Geek Week 2013 gets an injection of semi-autobiographical cartoonists Dean Haspiel, Bob Fingerman, Laura Lee Gulledge, and Ethan Young for a panel moderated by Christopher Irving, where they’ll get to the core of why they put themselves into their stories. The panel kicks off with quick readings of their work, and an informal round table talk about the ins and outs of semi-autobio cartooning.

Best known for his comic series Minimum Wage (Fantagraphics Books), as well as the novels Bottomfeeder and Pariah (M Press and Tor), Bob Fingerman’s contributions to the world of comics have been many and varied. In 1993 Fingerman wrote and drew his first graphic novel, White Like She, a science-fictiony social satire about interracial/intergenerational brain transplantation. Upon completion of that purely fictional work Fingerman decided to turn his attention inward. The result was the semi-autobiographical Minimum Wage, which charted the bumpy relationship of Rob Hoffman and Sylvia Fanucci. A new deluxe edition of this work, MAXIMUM MINIMUM WAGE, will be released in March 2013 from Image Comics.

Emmy award winner and Eisner Award nominee Dean Haspiel created BILLY DOGMA, illustrated for HBO's Bored To Death, received a residency at Yaddo, and was a Master Artist at the Atlantic Center for the Arts. Dino has written and drawn many superhero and semi-autobiographical comix, including collaborations with Harvey Pekar, Jonathan Ames, Inverna Lockpez, Stan Lee, and Jonathan Lethem. Dino also curates and creates for TripCity.net.

Laura Lee Gulledge is a Virginia-born writer, artist, and educator. Her debut graphic novel Page by Paige was nominated for the Eisner and Harvey Awards, as well as being the only graphic novel nominated in the YALSA 2012 teen top ten. Her second book Will & Whit comes out in May 2013 through Abrams Books.  Laura Lee crafts stories and panels with images that are thought-provoking, funny, and emotionally resonant. Next up she’s putting together a weekly illustrated column for Trip City and is developing Will & Whit as a musical with her Artner Lauren Larken.

Ethan Young is an NYC-based comic book artist who has been drawing since the age of three. He started his career in the comic book industry as a self publisher, eventually winning Best Graphic Novel during the 2007 Independent Publishers Book Awards for his semi-autobiographical comedy, Tails. Ethan Young's career encompasses a wide range of projects, including: storyboards, t-shirts, video games, character designs, print ads, book covers, album covers, logos, and much more. The first volume of Tails came out this past year from Hermes Press, and will be followed by second and third volumes.

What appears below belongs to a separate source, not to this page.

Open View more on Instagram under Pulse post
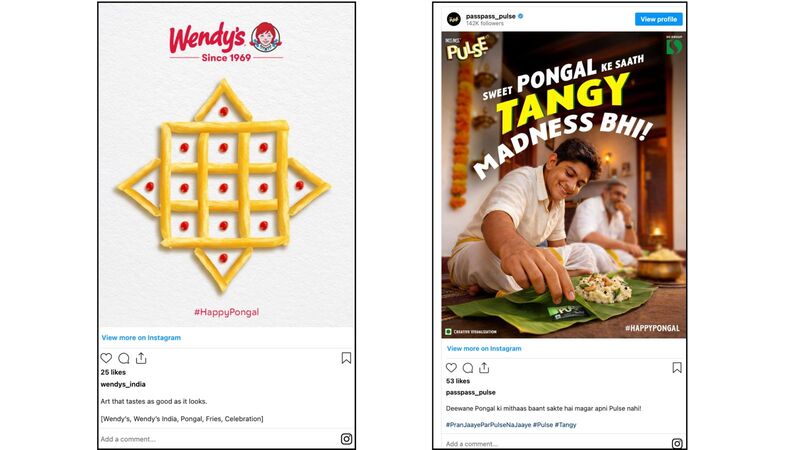The image size is (800, 450). coord(484,348)
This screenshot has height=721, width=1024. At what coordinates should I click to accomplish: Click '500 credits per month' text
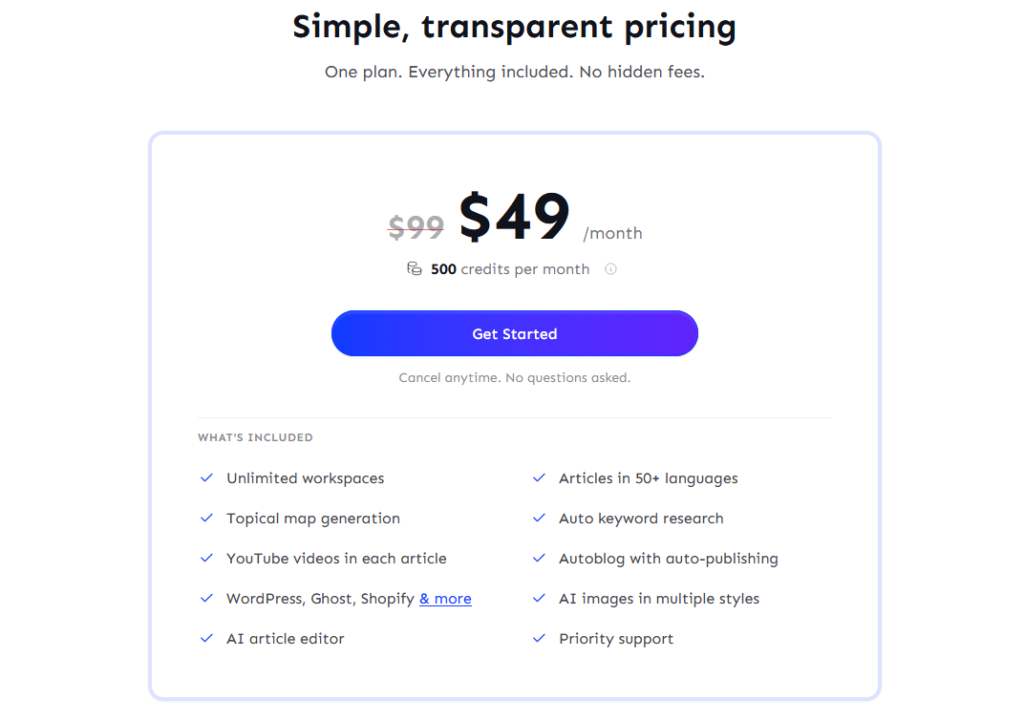point(510,269)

A writer and popular culture historian in New York City, Christopher Irving's most recent book, Leaping Tall Buildings: The Origins of American Comics (powerHouse books), with photographer Seth Kushner and designer Eric Skillman, chronicles the history of the American comic book through photos and interview-based essays on creators new and old. With a focus on the American comic book, he has also authored four books and several magazine articles on the topic, edited the digital comics magazine The Drawn Word, and serves as Consulting Editor on the upcoming Comic Book Creator magazine (TwoMorrows Publishing).